→ **YOUR GOAL**: In the data below, the answer is the run of lines from the line containing "DANCING WITH TREES! (780, 2254)" through the line containing "Shop Our Products (113, 148)", both included; print it exactly and nothing else.
* * * * *
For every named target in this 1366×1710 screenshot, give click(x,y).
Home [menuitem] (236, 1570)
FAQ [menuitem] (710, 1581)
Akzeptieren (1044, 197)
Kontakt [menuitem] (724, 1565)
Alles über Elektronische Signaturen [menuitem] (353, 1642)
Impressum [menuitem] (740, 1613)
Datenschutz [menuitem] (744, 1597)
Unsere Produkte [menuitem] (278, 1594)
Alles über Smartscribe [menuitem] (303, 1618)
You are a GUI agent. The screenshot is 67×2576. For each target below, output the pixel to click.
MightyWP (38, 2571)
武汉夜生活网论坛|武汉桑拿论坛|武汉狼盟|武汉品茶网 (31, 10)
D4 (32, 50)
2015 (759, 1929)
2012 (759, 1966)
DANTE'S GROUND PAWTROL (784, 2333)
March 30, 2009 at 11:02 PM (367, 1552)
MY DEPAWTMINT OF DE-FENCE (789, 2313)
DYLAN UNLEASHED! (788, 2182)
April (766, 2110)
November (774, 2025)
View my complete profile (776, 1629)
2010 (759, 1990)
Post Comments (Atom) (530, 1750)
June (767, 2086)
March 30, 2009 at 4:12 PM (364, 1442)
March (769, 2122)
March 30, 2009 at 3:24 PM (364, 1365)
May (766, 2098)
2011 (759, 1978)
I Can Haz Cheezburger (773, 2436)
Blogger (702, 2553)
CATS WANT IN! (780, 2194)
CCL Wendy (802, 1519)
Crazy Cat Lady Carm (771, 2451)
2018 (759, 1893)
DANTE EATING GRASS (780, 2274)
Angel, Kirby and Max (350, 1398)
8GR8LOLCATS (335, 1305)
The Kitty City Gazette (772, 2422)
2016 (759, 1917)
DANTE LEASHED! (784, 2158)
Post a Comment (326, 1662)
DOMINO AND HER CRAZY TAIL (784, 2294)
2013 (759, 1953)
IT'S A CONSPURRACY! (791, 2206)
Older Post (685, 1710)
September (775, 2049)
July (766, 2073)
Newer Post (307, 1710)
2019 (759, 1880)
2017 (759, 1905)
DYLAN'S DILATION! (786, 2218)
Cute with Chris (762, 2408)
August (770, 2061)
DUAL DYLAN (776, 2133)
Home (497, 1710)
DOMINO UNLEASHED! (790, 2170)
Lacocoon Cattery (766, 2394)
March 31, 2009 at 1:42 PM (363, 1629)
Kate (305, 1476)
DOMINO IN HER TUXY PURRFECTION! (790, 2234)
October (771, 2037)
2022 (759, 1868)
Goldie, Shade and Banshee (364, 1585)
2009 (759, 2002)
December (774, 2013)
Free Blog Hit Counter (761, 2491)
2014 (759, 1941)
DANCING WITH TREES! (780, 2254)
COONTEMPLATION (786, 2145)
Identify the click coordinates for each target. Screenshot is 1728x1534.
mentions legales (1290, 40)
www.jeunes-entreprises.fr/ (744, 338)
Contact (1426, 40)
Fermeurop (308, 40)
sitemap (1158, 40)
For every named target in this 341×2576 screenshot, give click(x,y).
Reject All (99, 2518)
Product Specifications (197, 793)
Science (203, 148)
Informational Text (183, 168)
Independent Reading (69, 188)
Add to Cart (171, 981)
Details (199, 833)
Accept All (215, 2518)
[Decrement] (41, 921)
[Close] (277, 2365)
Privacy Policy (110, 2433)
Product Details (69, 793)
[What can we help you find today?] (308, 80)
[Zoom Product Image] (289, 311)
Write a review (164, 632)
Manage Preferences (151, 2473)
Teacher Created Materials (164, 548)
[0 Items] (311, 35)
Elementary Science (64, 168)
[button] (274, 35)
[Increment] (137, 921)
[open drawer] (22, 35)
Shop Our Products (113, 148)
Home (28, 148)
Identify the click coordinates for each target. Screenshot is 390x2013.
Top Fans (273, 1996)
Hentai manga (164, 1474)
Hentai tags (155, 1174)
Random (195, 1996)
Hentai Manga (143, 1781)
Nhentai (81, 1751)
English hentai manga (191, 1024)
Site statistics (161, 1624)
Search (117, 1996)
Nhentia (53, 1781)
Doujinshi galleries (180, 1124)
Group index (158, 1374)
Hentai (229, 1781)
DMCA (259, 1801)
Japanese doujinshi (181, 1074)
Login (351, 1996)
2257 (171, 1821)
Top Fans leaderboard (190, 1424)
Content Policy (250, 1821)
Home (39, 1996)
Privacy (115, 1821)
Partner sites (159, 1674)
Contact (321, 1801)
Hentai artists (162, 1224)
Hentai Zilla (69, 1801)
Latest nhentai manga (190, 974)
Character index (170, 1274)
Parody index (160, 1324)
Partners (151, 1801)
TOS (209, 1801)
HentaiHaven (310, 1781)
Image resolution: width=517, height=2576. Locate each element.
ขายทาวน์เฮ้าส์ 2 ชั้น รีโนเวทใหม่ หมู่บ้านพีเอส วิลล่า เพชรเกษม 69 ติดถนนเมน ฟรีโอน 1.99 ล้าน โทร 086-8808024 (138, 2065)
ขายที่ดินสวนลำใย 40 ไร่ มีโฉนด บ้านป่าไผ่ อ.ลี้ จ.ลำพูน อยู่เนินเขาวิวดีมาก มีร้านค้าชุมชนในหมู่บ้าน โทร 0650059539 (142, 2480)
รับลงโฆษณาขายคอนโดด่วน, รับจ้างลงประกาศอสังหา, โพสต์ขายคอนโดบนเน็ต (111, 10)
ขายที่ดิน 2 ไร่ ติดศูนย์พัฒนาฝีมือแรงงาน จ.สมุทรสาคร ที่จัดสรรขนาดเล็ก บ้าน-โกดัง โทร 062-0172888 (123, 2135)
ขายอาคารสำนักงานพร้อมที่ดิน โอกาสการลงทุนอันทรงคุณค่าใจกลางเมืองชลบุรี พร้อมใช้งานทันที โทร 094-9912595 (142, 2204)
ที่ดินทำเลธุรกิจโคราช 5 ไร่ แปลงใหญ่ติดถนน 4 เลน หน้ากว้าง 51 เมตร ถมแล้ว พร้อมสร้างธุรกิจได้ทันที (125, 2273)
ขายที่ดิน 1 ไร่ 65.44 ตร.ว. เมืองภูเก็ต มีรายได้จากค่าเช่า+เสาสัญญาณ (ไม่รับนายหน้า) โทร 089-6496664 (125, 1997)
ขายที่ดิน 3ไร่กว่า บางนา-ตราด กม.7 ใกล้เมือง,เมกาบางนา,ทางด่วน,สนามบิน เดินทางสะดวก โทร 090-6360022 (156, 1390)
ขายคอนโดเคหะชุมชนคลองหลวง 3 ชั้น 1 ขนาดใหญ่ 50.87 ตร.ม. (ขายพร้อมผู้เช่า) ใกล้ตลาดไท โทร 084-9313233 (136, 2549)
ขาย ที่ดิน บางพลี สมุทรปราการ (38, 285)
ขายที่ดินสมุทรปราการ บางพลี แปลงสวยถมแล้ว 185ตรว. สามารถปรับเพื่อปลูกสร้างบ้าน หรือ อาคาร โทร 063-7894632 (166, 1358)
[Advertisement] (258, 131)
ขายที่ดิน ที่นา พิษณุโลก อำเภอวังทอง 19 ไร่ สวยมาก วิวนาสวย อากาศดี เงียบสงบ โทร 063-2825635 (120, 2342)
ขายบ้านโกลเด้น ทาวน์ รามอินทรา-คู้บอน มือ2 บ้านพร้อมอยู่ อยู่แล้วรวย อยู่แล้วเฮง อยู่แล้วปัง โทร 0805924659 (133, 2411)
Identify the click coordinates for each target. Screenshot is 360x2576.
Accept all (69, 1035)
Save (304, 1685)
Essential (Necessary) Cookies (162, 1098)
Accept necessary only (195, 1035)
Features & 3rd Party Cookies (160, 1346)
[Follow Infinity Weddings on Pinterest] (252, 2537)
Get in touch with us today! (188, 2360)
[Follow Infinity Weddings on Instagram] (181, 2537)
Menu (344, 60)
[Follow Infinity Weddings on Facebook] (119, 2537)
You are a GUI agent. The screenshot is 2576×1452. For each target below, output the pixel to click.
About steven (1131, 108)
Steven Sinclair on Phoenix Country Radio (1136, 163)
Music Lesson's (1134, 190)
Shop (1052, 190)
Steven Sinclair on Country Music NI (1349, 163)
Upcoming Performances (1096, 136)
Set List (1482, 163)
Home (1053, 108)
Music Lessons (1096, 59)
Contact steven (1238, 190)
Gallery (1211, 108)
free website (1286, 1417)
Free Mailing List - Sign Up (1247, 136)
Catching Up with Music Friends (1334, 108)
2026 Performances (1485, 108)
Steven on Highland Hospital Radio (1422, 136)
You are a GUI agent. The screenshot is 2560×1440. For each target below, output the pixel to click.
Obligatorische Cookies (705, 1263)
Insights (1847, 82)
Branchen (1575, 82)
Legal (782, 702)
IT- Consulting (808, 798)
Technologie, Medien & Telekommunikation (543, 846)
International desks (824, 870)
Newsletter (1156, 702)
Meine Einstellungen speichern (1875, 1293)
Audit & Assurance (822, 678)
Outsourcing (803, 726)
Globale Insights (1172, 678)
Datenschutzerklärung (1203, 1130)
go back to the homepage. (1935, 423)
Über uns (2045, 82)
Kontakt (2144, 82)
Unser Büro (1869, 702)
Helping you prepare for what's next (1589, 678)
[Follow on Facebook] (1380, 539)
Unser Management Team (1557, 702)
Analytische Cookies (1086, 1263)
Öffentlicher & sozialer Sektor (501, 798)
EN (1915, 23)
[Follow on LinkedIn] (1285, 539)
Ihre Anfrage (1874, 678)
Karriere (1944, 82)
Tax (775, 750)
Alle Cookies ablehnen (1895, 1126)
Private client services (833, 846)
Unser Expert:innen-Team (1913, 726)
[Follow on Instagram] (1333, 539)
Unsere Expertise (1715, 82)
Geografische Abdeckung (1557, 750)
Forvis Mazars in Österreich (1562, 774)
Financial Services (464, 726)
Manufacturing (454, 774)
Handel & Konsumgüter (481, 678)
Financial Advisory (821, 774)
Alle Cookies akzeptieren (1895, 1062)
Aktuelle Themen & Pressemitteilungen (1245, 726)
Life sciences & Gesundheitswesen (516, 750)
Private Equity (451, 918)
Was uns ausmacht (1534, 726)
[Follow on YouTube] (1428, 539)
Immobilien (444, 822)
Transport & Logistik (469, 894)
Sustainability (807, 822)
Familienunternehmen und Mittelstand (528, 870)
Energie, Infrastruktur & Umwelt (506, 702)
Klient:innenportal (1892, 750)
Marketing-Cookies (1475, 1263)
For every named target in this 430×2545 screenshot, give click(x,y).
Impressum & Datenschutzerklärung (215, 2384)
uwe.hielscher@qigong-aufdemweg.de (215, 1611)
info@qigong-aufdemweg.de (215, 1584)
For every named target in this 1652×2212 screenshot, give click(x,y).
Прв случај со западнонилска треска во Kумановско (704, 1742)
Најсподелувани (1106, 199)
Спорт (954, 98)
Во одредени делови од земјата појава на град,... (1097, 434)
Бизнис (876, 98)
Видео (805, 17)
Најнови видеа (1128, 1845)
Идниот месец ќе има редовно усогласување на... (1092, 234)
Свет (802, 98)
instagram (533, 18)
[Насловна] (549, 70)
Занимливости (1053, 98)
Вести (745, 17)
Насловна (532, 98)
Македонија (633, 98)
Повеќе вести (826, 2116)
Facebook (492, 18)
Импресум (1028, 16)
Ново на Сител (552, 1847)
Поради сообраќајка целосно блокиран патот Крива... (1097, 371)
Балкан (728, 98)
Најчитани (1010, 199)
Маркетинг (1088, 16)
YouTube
* * * * *
→ **EXERCISE RESPONSE**:
DANCING WITH TREES! (780, 2254)
COONTEMPLATION (786, 2145)
Identify the click coordinates for each target. Screenshot is 1728x1534.
mentions legales (1290, 40)
www.jeunes-entreprises.fr/ (744, 338)
Contact (1426, 40)
Fermeurop (308, 40)
sitemap (1158, 40)
For every named target in this 341×2576 screenshot, give click(x,y).
Reject All (99, 2518)
Product Specifications (197, 793)
Science (203, 148)
Informational Text (183, 168)
Independent Reading (69, 188)
Add to Cart (171, 981)
Details (199, 833)
Accept All (215, 2518)
[Decrement] (41, 921)
[Close] (277, 2365)
Privacy Policy (110, 2433)
Product Details (69, 793)
[What can we help you find today?] (308, 80)
[Zoom Product Image] (289, 311)
Write a review (164, 632)
Manage Preferences (151, 2473)
Teacher Created Materials (164, 548)
[0 Items] (311, 35)
Elementary Science (64, 168)
[button] (274, 35)
[Increment] (137, 921)
[open drawer] (22, 35)
Shop Our Products (113, 148)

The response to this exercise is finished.